* _Position data for words and items_:
______________________________
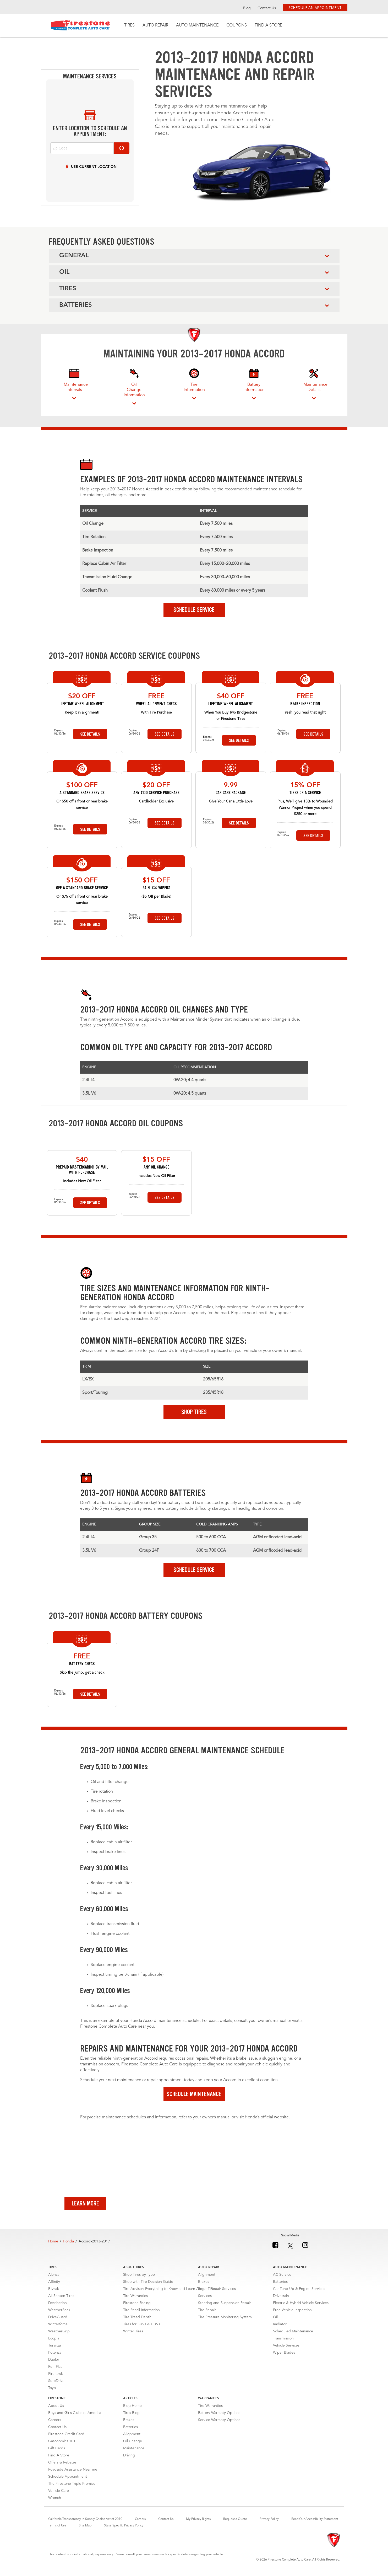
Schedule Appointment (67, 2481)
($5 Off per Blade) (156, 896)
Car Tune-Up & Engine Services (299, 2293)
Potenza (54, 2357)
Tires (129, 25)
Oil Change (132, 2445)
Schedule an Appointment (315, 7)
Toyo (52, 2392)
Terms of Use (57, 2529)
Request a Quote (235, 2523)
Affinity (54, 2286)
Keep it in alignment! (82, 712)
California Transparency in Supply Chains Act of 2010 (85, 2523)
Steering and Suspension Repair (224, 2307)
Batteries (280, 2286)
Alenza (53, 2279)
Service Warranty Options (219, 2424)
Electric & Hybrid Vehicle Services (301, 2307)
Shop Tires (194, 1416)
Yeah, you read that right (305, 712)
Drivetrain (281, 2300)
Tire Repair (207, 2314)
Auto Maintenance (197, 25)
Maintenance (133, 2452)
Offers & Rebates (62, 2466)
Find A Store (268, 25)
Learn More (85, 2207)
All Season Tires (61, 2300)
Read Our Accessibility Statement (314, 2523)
______________________________
* _WHAT YOU WILL DO_:
Give every line of the material above as a numbered list, omitting blank lines and leaving out the picture.

* _EXERCISE RESPONSE_:
1. Schedule Appointment (67, 2481)
2. ($5 Off per Blade) (156, 896)
3. Car Tune-Up & Engine Services (299, 2293)
4. Potenza (54, 2357)
5. Tires (129, 25)
6. Oil Change (132, 2445)
7. Schedule an Appointment (315, 7)
8. Toyo (52, 2392)
9. Terms of Use (57, 2529)
10. Request a Quote (235, 2523)
11. Affinity (54, 2286)
12. Keep it in alignment! (82, 712)
13. California Transparency in Supply Chains Act of 2010 (85, 2523)
14. Steering and Suspension Repair (224, 2307)
15. Batteries (280, 2286)
16. Alenza (53, 2279)
17. Service Warranty Options (219, 2424)
18. Electric & Hybrid Vehicle Services (301, 2307)
19. Shop Tires (194, 1416)
20. Yeah, you read that right (305, 712)
21. Drivetrain (281, 2300)
22. Tire Repair (207, 2314)
23. Auto Maintenance (197, 25)
24. Maintenance (133, 2452)
25. Offers & Rebates (62, 2466)
26. Find A Store (268, 25)
27. Learn More (85, 2207)
28. All Season Tires (61, 2300)
29. Read Our Accessibility Statement (314, 2523)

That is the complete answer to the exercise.